Guidava con le mani poggiate distrattamente sul volante della sua bella Pontiac GTO gialla, e lo sguardo fisso davanti a sé, disinteressandosi di ciò che lo circondava.
Solo quando venne sorpassato da un vecchio camioncino dei gelati, e ricevette un colpo di clacson dall’auto che lo seguiva, Beck si rese conto di star andando particolarmente lento. Eppure, non ne fu per niente sorpreso.
Sapeva perfettamente cos’era a frenarlo.
Era il peso opprimente di quei pensieri che erano tornati prepotentemente a farsi sentire. Era quella morsa alla bocca dello stomaco che, mattina dopo mattina, si stava lentamente divorando un po’ della sua sicurezza, e che aveva addirittura iniziato a fargli avere paura di iniziare una nuova giornata e di mettere piede a scuola.
Paura per quello che avrebbe potuto accadere.
Per lui. Per lei.
Non aveva mai immaginato di poter arrivare a sentirsi così. E forse, adesso ne aveva abbastanza.
Strinse aggressivamente la presa attorno al volante e affondò il piede sull’acceleratore, seminando l’auto dietro di lui e sfrecciando accanto al camioncino dei gelati.
 
 
La GTO gialla, riconoscibile a tutti, ma soprattutto alle ragazze, giunse sgommando al parcheggio della Hollywood Arts, lasciando una scia ben visibile sull’asfalto.
Beck guardò l’orologio: aveva ancora qualche minuto prima che quella campanella dal suono strano lo costringesse ad entrare.
Si era appena messo a ispezionare svogliatamente lo zaino per controllare che avesse tutto, quando la visione di lei, a pochi metri dall’auto, catturò la sua attenzione.
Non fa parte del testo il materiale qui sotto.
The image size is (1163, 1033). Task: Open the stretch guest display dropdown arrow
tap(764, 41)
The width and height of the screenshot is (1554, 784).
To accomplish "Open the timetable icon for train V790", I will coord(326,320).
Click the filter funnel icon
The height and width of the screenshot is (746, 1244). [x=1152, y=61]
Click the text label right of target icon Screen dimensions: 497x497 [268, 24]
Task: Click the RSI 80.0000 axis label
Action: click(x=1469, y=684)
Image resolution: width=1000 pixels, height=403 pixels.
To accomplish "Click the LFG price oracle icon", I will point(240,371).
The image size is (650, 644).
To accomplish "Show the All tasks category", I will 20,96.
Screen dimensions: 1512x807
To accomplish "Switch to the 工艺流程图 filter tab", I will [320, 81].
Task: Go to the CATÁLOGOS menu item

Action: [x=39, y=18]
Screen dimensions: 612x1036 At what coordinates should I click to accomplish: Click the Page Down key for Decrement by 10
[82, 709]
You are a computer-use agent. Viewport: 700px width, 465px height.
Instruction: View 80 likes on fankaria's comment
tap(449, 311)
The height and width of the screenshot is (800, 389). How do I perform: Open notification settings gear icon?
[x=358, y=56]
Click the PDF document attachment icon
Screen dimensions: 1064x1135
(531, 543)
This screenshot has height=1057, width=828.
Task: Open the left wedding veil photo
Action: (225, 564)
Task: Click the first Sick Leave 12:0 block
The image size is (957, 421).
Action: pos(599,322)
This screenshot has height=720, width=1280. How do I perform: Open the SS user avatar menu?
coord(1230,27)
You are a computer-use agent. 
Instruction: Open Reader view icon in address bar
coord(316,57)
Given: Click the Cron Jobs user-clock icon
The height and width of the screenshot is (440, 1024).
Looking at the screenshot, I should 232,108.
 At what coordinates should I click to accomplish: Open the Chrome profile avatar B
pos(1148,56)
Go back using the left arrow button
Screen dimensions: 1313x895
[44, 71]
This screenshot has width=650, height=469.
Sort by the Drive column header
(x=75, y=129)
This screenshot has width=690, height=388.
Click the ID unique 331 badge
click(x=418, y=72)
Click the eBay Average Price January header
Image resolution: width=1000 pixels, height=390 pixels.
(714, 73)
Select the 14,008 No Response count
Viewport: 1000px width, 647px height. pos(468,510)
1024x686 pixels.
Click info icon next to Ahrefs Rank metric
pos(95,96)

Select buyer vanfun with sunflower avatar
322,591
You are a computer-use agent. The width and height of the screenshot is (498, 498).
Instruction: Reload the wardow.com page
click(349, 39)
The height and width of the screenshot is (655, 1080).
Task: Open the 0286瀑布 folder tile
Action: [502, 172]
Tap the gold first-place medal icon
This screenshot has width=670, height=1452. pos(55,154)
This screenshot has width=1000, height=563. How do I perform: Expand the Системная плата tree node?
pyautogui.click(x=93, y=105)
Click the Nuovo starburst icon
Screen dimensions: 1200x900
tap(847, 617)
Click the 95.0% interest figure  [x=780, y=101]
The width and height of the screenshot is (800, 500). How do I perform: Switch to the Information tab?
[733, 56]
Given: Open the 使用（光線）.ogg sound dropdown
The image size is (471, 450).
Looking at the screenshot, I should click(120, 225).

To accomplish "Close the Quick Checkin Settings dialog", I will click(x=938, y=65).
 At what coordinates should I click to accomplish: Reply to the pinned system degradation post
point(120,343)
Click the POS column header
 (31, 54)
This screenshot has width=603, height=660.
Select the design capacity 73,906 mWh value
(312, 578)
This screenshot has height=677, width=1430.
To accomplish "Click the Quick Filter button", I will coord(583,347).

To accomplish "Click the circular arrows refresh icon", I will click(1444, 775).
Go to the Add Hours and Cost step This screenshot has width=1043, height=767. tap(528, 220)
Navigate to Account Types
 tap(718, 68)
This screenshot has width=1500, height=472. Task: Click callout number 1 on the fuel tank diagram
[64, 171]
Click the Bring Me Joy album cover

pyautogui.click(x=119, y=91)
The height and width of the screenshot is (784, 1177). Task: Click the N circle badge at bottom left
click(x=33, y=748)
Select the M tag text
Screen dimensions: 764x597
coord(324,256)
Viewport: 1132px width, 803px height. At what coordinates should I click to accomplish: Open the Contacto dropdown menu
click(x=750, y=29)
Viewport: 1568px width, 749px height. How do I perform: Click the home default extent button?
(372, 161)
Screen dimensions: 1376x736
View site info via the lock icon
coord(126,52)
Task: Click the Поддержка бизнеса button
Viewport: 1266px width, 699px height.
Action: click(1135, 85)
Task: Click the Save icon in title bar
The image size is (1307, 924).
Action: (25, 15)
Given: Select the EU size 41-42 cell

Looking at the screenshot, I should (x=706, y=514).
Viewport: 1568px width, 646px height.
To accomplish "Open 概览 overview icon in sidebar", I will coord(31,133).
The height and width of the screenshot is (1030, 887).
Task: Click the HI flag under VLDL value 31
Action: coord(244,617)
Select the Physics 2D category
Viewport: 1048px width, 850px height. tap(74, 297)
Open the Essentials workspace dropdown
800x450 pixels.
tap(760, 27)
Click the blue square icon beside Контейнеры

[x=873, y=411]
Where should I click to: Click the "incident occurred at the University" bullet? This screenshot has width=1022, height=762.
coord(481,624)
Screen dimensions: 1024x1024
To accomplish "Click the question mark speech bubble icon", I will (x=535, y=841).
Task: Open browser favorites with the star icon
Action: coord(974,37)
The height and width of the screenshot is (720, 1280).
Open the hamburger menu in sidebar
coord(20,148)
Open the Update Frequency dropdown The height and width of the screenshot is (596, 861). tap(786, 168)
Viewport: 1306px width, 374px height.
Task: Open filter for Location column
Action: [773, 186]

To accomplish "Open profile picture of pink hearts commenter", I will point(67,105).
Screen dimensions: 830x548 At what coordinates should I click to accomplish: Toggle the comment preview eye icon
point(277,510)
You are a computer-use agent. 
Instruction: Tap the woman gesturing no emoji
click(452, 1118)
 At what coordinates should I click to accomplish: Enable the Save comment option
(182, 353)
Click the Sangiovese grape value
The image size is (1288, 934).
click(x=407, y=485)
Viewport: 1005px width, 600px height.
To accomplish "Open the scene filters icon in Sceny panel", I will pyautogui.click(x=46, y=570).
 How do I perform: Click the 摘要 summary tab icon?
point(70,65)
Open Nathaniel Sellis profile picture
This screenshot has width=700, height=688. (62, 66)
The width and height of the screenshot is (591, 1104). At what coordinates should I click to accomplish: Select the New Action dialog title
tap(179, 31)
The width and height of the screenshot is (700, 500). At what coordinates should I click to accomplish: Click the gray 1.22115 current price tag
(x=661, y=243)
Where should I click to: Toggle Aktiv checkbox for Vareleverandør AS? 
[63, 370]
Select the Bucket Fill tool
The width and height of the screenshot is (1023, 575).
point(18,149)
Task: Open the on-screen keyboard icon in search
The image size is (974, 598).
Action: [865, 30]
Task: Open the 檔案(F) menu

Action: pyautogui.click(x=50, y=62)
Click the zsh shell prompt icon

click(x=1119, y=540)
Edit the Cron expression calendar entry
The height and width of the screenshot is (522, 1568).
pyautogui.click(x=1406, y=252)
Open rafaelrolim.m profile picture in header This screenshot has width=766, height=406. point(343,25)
Senza che si fossero accorte del suo arrivo, Jade e Cat si stavano dirigendo verso gli scalini della porta d’ingresso; la mora stava ridendo soddisfatta, mentre la ragazza dai capelli rosso fuoco teneva il broncio e le braccia incrociate.
La bocca gli si piegò in un sorrisetto: non si sarebbe sorpreso se Jade avesse fatto qualche battuta di cattivo gusto su di lei o su suo fratello.
Ma fu a vedere la sua ragazza sotto quella luce, così apparentemente felice, che sentì la tenaglia allentarsi di qualche centimetro.
Almeno in lei non c’erano tracce delle urla della sera prima.
Attese, senza staccare lo sguardo da lei, che Jade fosse sparita dietro le vetrate per scendere dalla macchina e andare verso l’istituto.
 
Facile è noioso, aveva detto una volta.
Ma, adesso, solo lui sapeva quanto avrebbe voluto che le cose fossero state veramente così facili.
Aveva sempre pensato che lei fosse quella parte che gli mancava e che serviva a completarlo.
E se invece lei fosse stata la carta che lo faceva sballare e faceva saltare il banco?